Various teams or athletes who have already qualified — as well as those hoping to — have been training for the past one year despite the virus's disruption to many sporting activities.
When quizzed on the prospect of cancellation, NOC-K president Paul Tergat insisted the thought had not crossed his mind.
“From where I sit, I want to assure you the Games will continue. I know there are many outlets speculating whether the Games will go or not. As a country, we are ready and cannot wait to compete against the rest," Tergat said.
The 2015 World Cross Country Championship silver medalist Bedan Karoki, who plies his trade in Japan, is similarly optimistic the Tokyo Olympics will proceed despite the state of affairs in the Asian country.
“From my interactions with them (Japanese), what I know is that they are still enthusiastic about the event and want it to happen. It is a once-in-a-lifetime opportunity and so most of those I talk to wish for it to proceed without any hitches,” Karoki said.
Karoki is fearful of how a cancellation will affect the psyche of many sportspersons whose ultimate dream is to feature in an Olympics.
Cancellation of the event, in his opinion, would undo the hard work these athletes have put in polishing the art and craft of their disciplines.
“The dream of an athlete is to one day participate in the Olympics and for those who have qualified, they know it is an opportunity they will probably never get in subsequent events. Some of them are at an advanced age and this summer’s event is the only chance they can get,” he says.
Likewise, Athletics Kenya President Jack Tuwei believes many athletes may lose the morale to train and even participate in future events.
"Cancelling the games after postponing them last year will hugely demoralise many athletes and discourage them from preparing for future events. We have the class of 1976 and 1980 many of whom still regret not participating in both Olympics after preparing for a long time," Tuwei says.
Even as IOC and the Tokyo Olympics mull over the fate of the event, Olympics javelin silver medalist Julius Yego advises them to consider the plight of athletes in whatever decision they make.
"Participating in the Olympics is the dream of every sportsperson. Many started preparing for Tokyo as soon as the Rio Olympics ended in 2016. That is almost six years that would go down the drain were the showpiece to be cancelled," Yego says.
Yego, who is hoping to make a second appearance at the Games, is optimistic the event will proceed noting that a lot can happen between now and July.
"Maybe things will have improved in Japan within the next six months. I don't want to imagine a situation where the Games will be cancelled. But if things worsen, then they are within their rights to cancel," he says.
Cost to Japan
The host country is in a catch-22; do they prioritise the safety of their citizens (a majority of who are elderly) or proceed with this prestigious event?
Economically, the staging of the Olympics does not make any sense as the government will have to fork out more money than the revenue the event will bring.
A proposal is also being mooted to host events behind closed doors.
When Japan clinched the bid to host the Games in 2013, they expected to earn approximately $2 billion (Sh218bn) in revenue while spending around $7.5 billion (Sh820bn).
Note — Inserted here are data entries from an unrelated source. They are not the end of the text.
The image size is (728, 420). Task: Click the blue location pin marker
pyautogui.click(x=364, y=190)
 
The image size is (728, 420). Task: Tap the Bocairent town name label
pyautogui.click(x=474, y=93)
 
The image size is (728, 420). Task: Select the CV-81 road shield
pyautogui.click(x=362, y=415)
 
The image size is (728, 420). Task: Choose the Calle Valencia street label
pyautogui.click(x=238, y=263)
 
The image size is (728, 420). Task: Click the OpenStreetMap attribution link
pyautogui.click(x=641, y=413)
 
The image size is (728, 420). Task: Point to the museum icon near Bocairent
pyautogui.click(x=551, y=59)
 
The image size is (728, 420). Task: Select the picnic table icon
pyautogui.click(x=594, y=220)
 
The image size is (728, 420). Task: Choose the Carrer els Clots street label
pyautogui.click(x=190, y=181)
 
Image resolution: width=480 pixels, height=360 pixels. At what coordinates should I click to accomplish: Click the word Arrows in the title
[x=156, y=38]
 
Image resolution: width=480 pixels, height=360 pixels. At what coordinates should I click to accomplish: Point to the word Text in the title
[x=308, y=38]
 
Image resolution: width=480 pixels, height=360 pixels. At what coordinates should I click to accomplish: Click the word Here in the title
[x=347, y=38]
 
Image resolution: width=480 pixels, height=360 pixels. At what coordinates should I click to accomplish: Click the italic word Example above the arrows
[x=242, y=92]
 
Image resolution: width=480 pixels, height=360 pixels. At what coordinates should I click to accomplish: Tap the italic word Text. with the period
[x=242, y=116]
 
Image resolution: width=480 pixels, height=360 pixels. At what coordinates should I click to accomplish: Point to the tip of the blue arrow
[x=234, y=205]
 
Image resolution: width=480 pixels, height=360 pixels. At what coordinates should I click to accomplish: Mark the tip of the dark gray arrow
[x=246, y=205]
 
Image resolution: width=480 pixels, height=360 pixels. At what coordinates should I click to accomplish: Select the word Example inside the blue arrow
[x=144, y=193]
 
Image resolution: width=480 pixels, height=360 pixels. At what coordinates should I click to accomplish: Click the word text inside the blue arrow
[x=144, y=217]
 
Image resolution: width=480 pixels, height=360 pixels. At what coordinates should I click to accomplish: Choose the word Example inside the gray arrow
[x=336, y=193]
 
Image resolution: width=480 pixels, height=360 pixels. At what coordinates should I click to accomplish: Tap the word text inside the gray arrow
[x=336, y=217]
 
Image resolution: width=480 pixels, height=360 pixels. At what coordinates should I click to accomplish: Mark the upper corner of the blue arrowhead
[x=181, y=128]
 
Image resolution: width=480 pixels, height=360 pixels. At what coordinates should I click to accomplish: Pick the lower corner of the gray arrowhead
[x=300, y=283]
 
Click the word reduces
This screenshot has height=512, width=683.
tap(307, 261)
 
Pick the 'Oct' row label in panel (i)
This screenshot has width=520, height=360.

As per audits by the government, this budget has ballooned to at least $25 billion (Sh2.7tr) due to additional Covid-related costs.
The University of Oxford estimates it to be the priciest Olympics in history.
Indeed, the Tokyo Olympics is evidence of how the pandemic has ravaged the sports sector worldwide.
It also shows how sports unifies all countries in that the cancellation will not only affect the Japanese but the entire world.
No one knows how the pandemic will pan out and thus it is fingers crossed for all in the hope that this cloudy period clears away in time for the Summer Games.